Datasets:
dataset_info:
features:
- name: sentence1
dtype: string
- name: sentence2
dtype: string
- name: score
dtype: float64
- name: langs
dtype: string
splits:
- name: s1_ar_ar
num_bytes: 2368220
num_examples: 11512
- name: s2_en_en
num_bytes: 1615474
num_examples: 11512
- name: s3_multilingual_1
num_bytes: 1917019
num_examples: 5756
- name: s4_multilingual_2
num_bytes: 1917019
num_examples: 5756
download_size: 3993518
dataset_size: 7817732
configs:
- config_name: default
data_files:
- split: s1_ar_ar
path: data/s1_ar_ar-*
- split: s2_en_en
path: data/s2_en_en-*
- split: s3_multilingual_1
path: data/s3_multilingual_1-*
- split: s4_multilingual_2
path: data/s4_multilingual_2-*
license: apache-2.0
task_categories:
- sentence-similarity
language:
- ar
- en
size_categories:
- 10K<n<100K
SILMA STS Arabic/English Dataset - v1.0
Overview
The SILMA STS Arabic/English Dataset - v1.0 is a dataset designed for training and evaluating sentence embeddings for Arabic and English tasks. It consists of five different splits that cover monolingual and multilingual sentence pairs, with human-annotated similarity scores. The dataset includes both Arabic-to-Arabic and English-to-English pairs, as well as cross-lingual Arabic-English pairs, making it a valuable resource for multilingual and cross-lingual semantic similarity tasks.
Dataset Structure
The dataset is divided into five splits, each containing sentence pairs and similarity scores.
Split 1: ar_ar
- Description: Contains Arabic-to-Arabic sentence pairs with similarity scores.
- Size: 11,512 examples
- JSON Sample:
{ "sentence1": "رجلين يلعبان الشطرنج", "sentence2": "ثلاثة رجال يلعبون الشطرنج", "score": 0.52, "langs": "ar-ar" }
Split 2: en_en
- Description: Contains English-to-English sentence pairs with similarity scores.
- Size: 11,512 examples
- JSON Sample:
{ "sentence1": "A plane is taking off.", "sentence2": "An air plane is taking off.", "score": 1.0 }
Split 3: multilingual_1
- Description: Contains sentence pairs from both Arabic and English, with similarity scores. The sentences are aligned cross-lingually.
- Size: 5,756 examples
- JSON Sample:
{ "sentence1": "The man is playing the guitar. | الرجل يعزف على الغيتار", "sentence2": "The man is playing the piano. | الرجل يعزف على البيانو", "score": 0.32 }
Split 4: multilingual_2
- Description: Similar to Split 3, but with reversed language pairs.
- Size: 5,756 examples
- JSON Sample:
{ "sentence1": "رجل يدخن | A man is smoking.", "sentence2": "رجل يتزلج | A man is skating.", "score": 0.1 }
Column Descriptions
Each split in the dataset contains the following columns:
- sentence1: The first sentence in the pair. It can be in Arabic or English depending on the split.

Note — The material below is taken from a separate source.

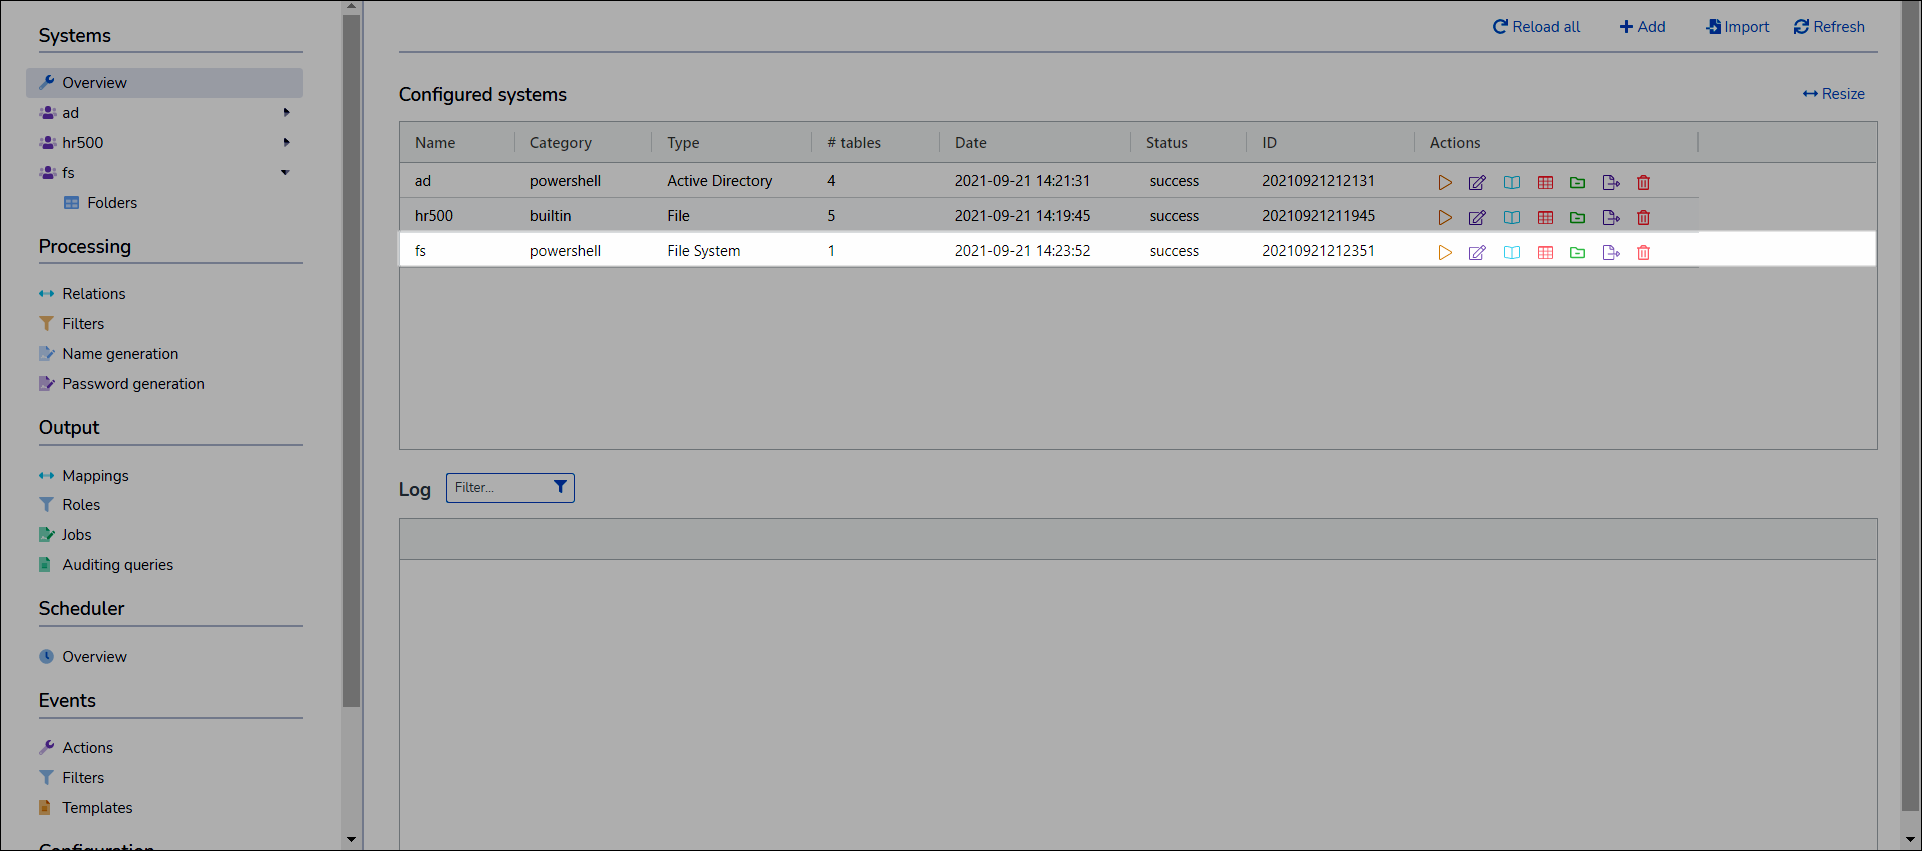The width and height of the screenshot is (1922, 851).
Task: Open Relations in the Processing section
Action: pos(93,294)
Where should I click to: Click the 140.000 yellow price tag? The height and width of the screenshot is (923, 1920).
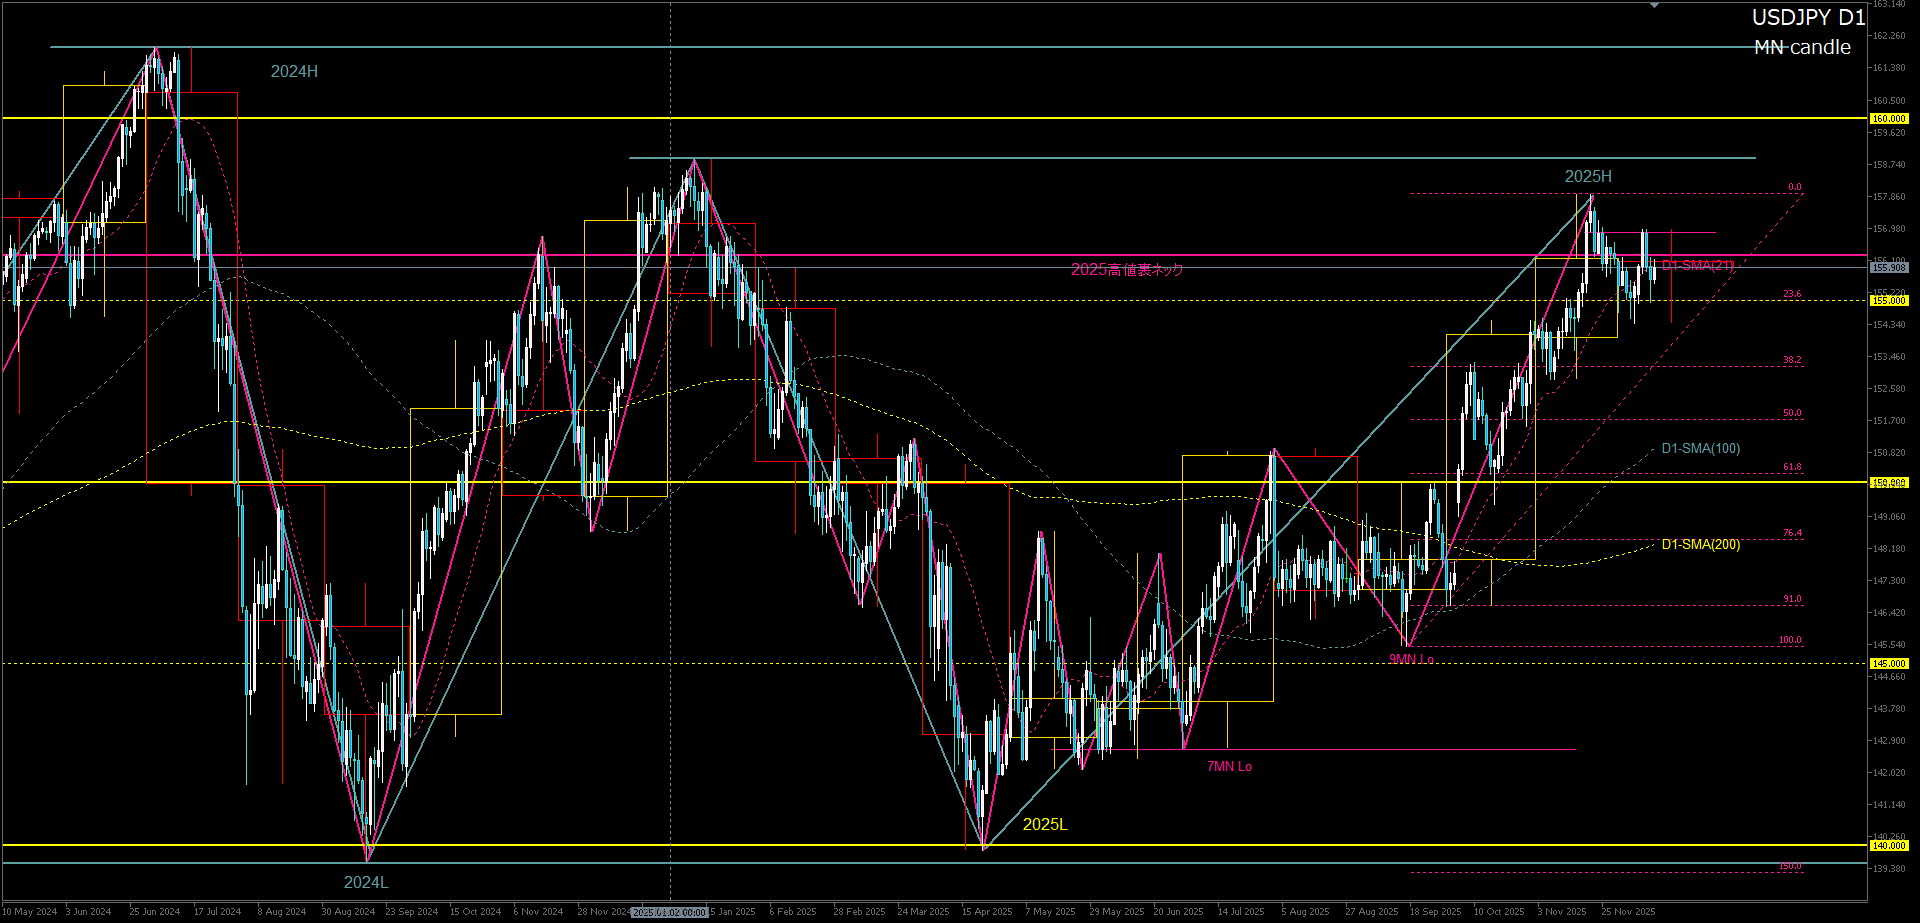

- sentence2: The second sentence in the pair. It can also be in Arabic or English depending on the split.
- score: A floating-point number between 0 and 1 representing the semantic similarity between the two sentences, where 1 indicates maximum similarity.
- langs: Indicates the language pair of the sentences. The possible values are:
- ar-ar (Arabic-Arabic)
- en-en (English-English)
- Multilingual-1 (Multilingual, English-Arabic)
- Multilingual-2 (Multilingual, Arabic-English)
Use Cases
The SILMA STS Arabic/English Dataset - v1.0 can be used in various NLP tasks, including but not limited to:
- Sentence Embedding Training: The dataset is well-suited for training models that generate sentence embeddings, enabling effective comparison of sentence-level semantics in both Arabic and English.
- Multilingual and Cross-Lingual STS: This dataset can be used for evaluating the performance of multilingual and cross-lingual sentence transformers, as it includes both monolingual and multilingual sentence pairs.
- Semantic Similarity Tasks: The dataset can be utilized in semantic similarity benchmarks, particularly for Arabic and English language pairs.
- Cross-Lingual Transfer Learning: The multilingual sentence pairs provide a good opportunity for training models in cross-lingual transfer learning, where knowledge from one language can be transferred to another.
This dataset is a useful resource for researchers and developers working on NLP tasks that involve sentence semantics across different languages, especially for Arabic and English.